What you have to do →
Retype every record that follows, character for character.

---- Source material

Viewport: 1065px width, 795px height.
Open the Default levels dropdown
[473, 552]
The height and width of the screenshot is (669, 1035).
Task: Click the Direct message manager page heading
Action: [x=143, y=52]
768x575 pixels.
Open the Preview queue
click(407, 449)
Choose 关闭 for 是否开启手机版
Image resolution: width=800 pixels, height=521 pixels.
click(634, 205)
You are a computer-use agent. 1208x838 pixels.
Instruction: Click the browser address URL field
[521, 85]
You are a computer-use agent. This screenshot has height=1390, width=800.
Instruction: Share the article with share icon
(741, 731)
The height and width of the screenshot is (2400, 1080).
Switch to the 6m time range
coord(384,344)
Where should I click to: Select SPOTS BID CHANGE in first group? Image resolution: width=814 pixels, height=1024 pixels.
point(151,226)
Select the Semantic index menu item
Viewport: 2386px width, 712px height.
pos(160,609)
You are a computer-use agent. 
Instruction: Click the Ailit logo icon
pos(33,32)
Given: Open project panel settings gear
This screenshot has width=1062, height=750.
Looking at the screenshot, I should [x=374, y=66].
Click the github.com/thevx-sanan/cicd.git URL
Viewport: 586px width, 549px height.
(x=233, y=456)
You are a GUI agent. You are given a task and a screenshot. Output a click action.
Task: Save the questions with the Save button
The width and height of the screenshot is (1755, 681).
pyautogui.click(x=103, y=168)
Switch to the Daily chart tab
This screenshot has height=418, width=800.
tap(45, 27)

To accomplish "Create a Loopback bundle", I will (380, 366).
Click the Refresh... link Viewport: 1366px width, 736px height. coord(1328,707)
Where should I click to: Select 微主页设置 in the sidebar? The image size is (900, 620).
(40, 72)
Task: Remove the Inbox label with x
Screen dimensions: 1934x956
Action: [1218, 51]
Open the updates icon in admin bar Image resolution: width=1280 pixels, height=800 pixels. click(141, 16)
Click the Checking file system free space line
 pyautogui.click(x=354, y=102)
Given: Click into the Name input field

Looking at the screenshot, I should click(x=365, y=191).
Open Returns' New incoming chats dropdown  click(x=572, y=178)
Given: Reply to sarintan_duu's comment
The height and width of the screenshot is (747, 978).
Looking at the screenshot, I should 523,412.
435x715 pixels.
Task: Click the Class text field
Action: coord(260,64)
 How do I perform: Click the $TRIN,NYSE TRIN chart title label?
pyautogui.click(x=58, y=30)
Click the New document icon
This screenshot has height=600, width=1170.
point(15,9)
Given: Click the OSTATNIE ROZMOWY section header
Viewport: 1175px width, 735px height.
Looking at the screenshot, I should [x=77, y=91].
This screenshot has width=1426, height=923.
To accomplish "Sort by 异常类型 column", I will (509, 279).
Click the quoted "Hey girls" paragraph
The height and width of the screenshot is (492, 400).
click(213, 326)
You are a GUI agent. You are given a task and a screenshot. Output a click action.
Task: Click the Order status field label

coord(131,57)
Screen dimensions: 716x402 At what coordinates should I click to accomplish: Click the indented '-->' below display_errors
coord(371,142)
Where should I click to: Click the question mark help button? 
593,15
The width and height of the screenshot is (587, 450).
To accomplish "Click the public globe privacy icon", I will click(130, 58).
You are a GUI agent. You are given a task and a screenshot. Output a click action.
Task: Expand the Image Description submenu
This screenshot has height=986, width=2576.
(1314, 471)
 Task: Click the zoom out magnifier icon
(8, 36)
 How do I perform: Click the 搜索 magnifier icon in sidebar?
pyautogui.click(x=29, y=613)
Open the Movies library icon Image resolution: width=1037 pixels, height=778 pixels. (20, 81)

--------

Exercise answer →
Viewport: 1065px width, 795px height.
Open the Default levels dropdown
[473, 552]
The height and width of the screenshot is (669, 1035).
Task: Click the Direct message manager page heading
Action: [x=143, y=52]
768x575 pixels.
Open the Preview queue
click(407, 449)
Choose 关闭 for 是否开启手机版
Image resolution: width=800 pixels, height=521 pixels.
click(634, 205)
You are a computer-use agent. 1208x838 pixels.
Instruction: Click the browser address URL field
[521, 85]
You are a computer-use agent. This screenshot has height=1390, width=800.
Instruction: Share the article with share icon
(741, 731)
The height and width of the screenshot is (2400, 1080).
Switch to the 6m time range
coord(384,344)
Where should I click to: Select SPOTS BID CHANGE in first group? Image resolution: width=814 pixels, height=1024 pixels.
point(151,226)
Select the Semantic index menu item
Viewport: 2386px width, 712px height.
pos(160,609)
You are a computer-use agent. 
Instruction: Click the Ailit logo icon
pos(33,32)
Given: Open project panel settings gear
This screenshot has width=1062, height=750.
Looking at the screenshot, I should [x=374, y=66].
Click the github.com/thevx-sanan/cicd.git URL
Viewport: 586px width, 549px height.
(x=233, y=456)
You are a GUI agent. You are given a task and a screenshot. Output a click action.
Task: Save the questions with the Save button
The width and height of the screenshot is (1755, 681).
pyautogui.click(x=103, y=168)
Switch to the Daily chart tab
This screenshot has height=418, width=800.
tap(45, 27)

To accomplish "Create a Loopback bundle", I will (380, 366).
Click the Refresh... link Viewport: 1366px width, 736px height. coord(1328,707)
Where should I click to: Select 微主页设置 in the sidebar? The image size is (900, 620).
(40, 72)
Task: Remove the Inbox label with x
Screen dimensions: 1934x956
Action: [1218, 51]
Open the updates icon in admin bar Image resolution: width=1280 pixels, height=800 pixels. click(141, 16)
Click the Checking file system free space line
 pyautogui.click(x=354, y=102)
Given: Click into the Name input field

Looking at the screenshot, I should click(x=365, y=191).
Open Returns' New incoming chats dropdown  click(x=572, y=178)
Given: Reply to sarintan_duu's comment
The height and width of the screenshot is (747, 978).
Looking at the screenshot, I should 523,412.
435x715 pixels.
Task: Click the Class text field
Action: coord(260,64)
 How do I perform: Click the $TRIN,NYSE TRIN chart title label?
pyautogui.click(x=58, y=30)
Click the New document icon
This screenshot has height=600, width=1170.
point(15,9)
Given: Click the OSTATNIE ROZMOWY section header
Viewport: 1175px width, 735px height.
Looking at the screenshot, I should [x=77, y=91].
This screenshot has width=1426, height=923.
To accomplish "Sort by 异常类型 column", I will (509, 279).
Click the quoted "Hey girls" paragraph
The height and width of the screenshot is (492, 400).
click(213, 326)
You are a GUI agent. You are given a task and a screenshot. Output a click action.
Task: Click the Order status field label

coord(131,57)
Screen dimensions: 716x402 At what coordinates should I click to accomplish: Click the indented '-->' below display_errors
coord(371,142)
Where should I click to: Click the question mark help button? 
593,15
The width and height of the screenshot is (587, 450).
To accomplish "Click the public globe privacy icon", I will click(130, 58).
You are a GUI agent. You are given a task and a screenshot. Output a click action.
Task: Expand the Image Description submenu
This screenshot has height=986, width=2576.
(1314, 471)
 Task: Click the zoom out magnifier icon
(8, 36)
 How do I perform: Click the 搜索 magnifier icon in sidebar?
pyautogui.click(x=29, y=613)
Open the Movies library icon Image resolution: width=1037 pixels, height=778 pixels. (20, 81)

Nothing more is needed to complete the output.